Ahead this afternoon are more meetings, more preparation, and a short video session — “The Sneak Peek,” they call it — at Houston’s offensive and defensive set-up. There are more interviews, too. Larrañaga already has talked on a radio show with NBA legend Jerry West, for who an award is named that Miami’s Isaiah Wong is a finalist.
“We have a drill we call, ‘The Jerry West,’ ” Larrañaga says. “One dribble and a jump shot.”
“If you can get your shot off quickly in any space, that’s a key to success,” West says.
Walking back to his office with the smoothie, Larrañaga notes Miami is one of four schools with the men’s and women’s teams in the Sweet 16. He texted congratulations to women’s coach Katie Meier immediately after their win.
“What a win that was,” he says of the last-second win over top seed Indiana.
This is his favorite stretch of the year when his team is winning, there’s another big game ahead and the news is all good. He tells how at halftime of the Indiana win he huddled with assistants and it was decided Omier and Jordan Miller would switch defensive assignments.
“When I told the team, they said, ‘Yeah, we decided that’s what we should do, too,’ ” Larrañaga said. “I said, ‘Well, we’re on the same page.’ “
Some adjustments matter. Larrañaga put in a full-court press against Drake when down eight points with five minutes left to change that game. This defensive switch against Indiana was key to Miami taking charge in the second half.
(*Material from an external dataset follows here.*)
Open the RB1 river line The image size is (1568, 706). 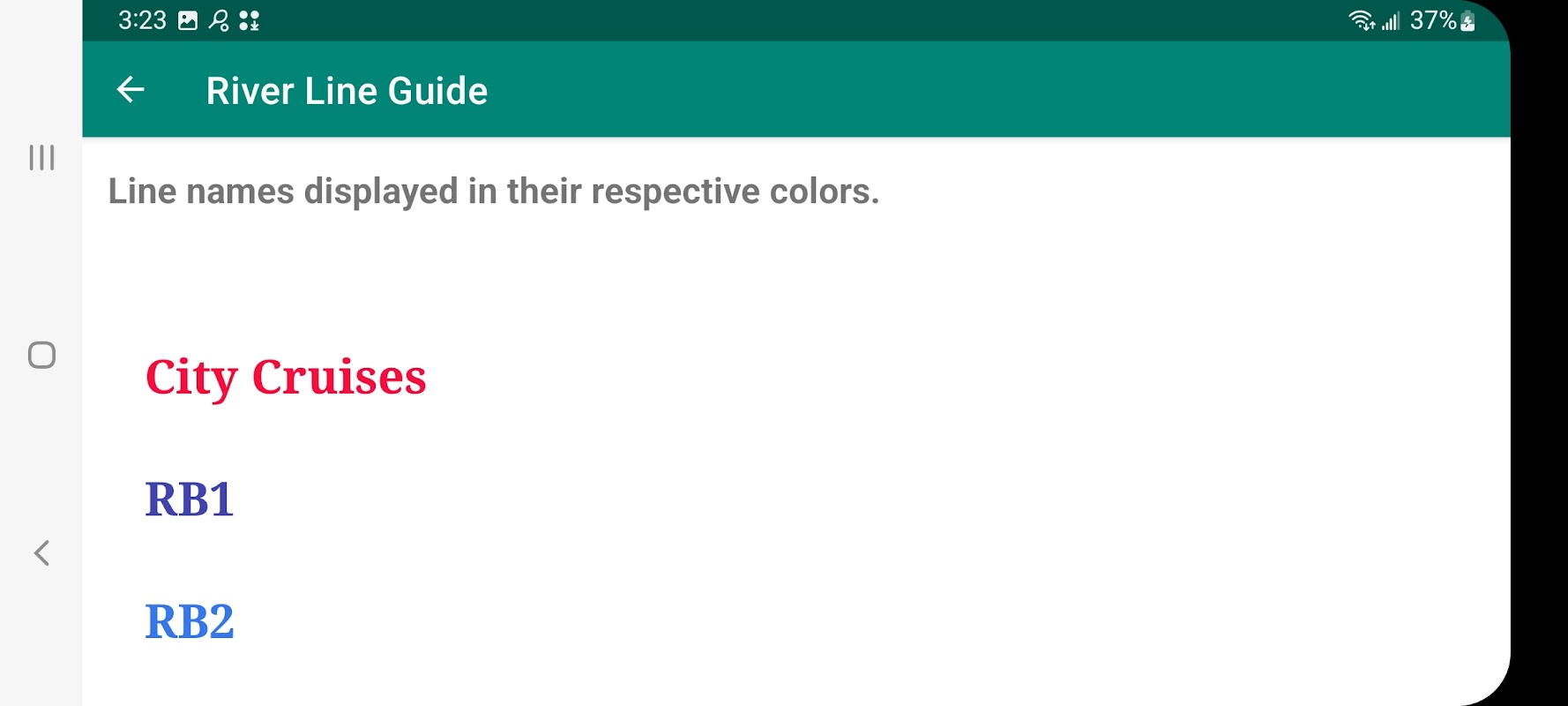pyautogui.click(x=190, y=499)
“Now we go against a Houston team that was ranked No. 1 for a good stretch this season,” he says. “They’re fourth in the country in offensive rebounding, fourth in defense. We know what they can do.”
He grew up in the Bronx, inspired by his older brothers to dribble a basketball each day from home to a court that’s about the same distance as his office to his smoothie store.
“Some days as I walked I’d have to dribble on every crack in the sidewalk,” he said. “Some days I couldn’t dribble on the cracks.”
These days he’s not dribbling. He’s dancing in the tournament. As he walks in his office, his phone rings. It’s time for another radio show in a good week that only gets better.